DATA TO EXAMINE
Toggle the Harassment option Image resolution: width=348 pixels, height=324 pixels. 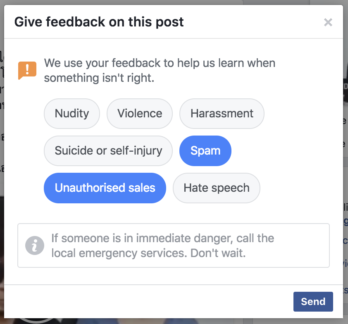pyautogui.click(x=222, y=113)
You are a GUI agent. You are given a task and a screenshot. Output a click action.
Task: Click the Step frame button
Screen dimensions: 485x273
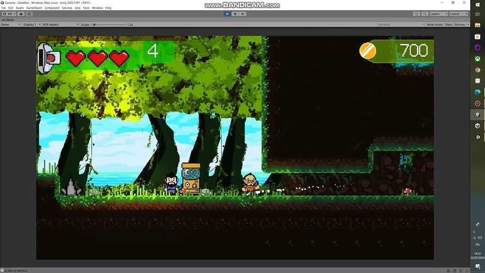click(x=243, y=14)
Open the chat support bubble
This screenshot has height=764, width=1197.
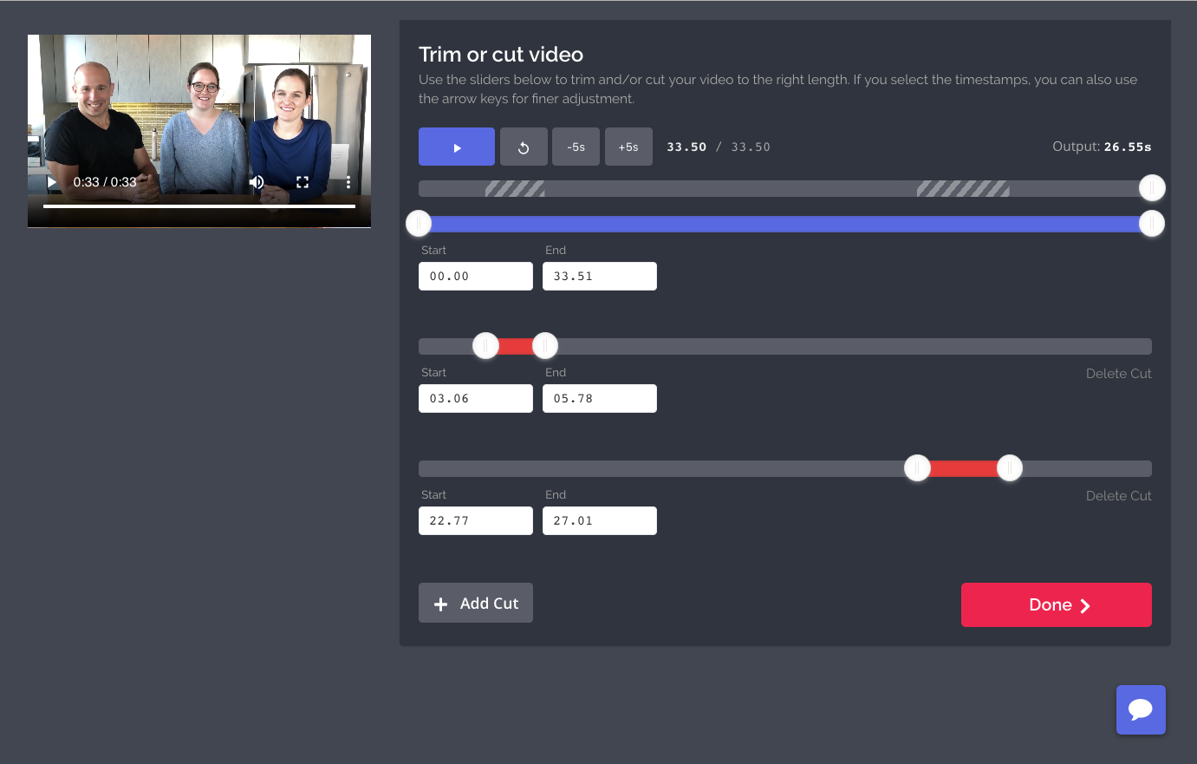click(1141, 709)
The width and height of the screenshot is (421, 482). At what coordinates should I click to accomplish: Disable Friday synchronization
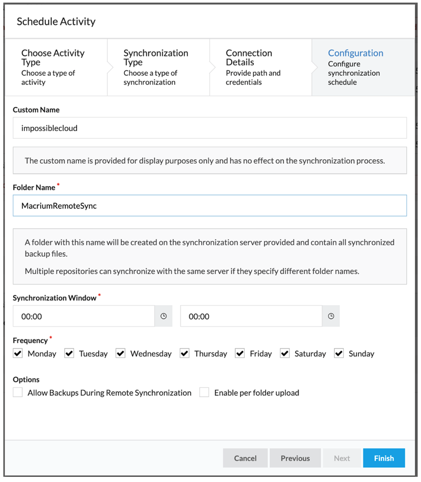pyautogui.click(x=240, y=353)
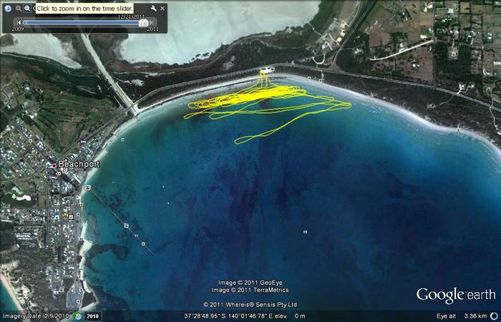501x322 pixels.
Task: Close the historical imagery time slider
Action: 162,9
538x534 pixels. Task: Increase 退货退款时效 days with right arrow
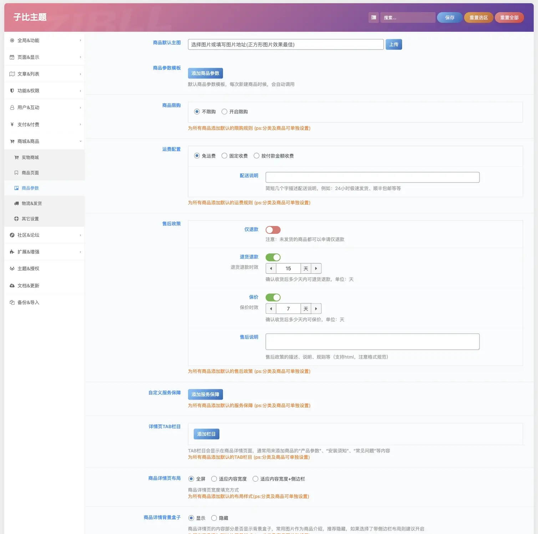[x=316, y=268]
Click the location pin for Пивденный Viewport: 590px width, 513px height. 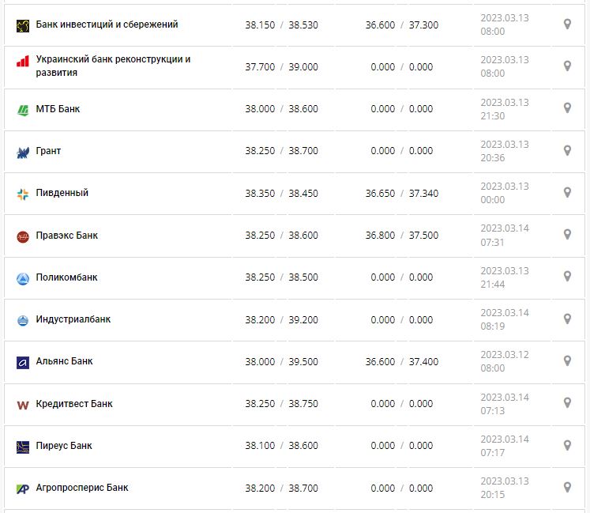tap(567, 192)
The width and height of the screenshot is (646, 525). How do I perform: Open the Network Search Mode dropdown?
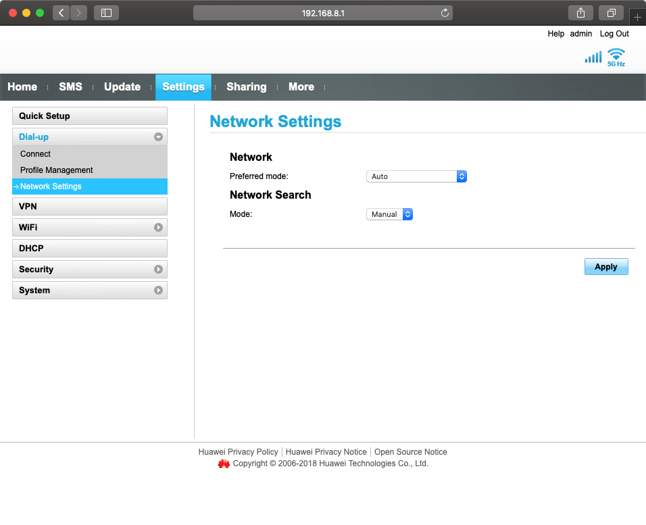tap(389, 214)
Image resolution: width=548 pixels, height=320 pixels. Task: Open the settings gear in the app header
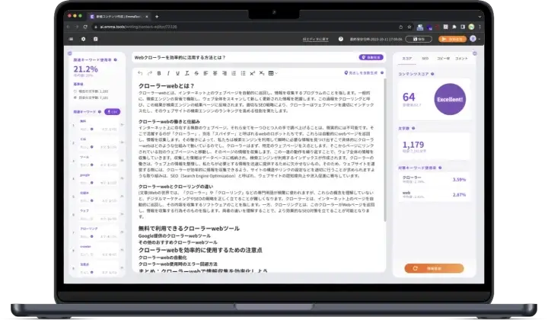(x=84, y=38)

AIM OF THE TASK
Please transcribe, with no additions, the lines starting at the one that contains "The width and height of the screenshot is (646, 525)." and running through the last line of the entries, inclusive. Leave the pictures out.

SOLUTION TO THE PROBLEM
The width and height of the screenshot is (646, 525). How do I perform: Open the Network Search Mode dropdown?
tap(389, 214)
Image resolution: width=548 pixels, height=320 pixels. Task: Open the settings gear in the app header
(x=84, y=38)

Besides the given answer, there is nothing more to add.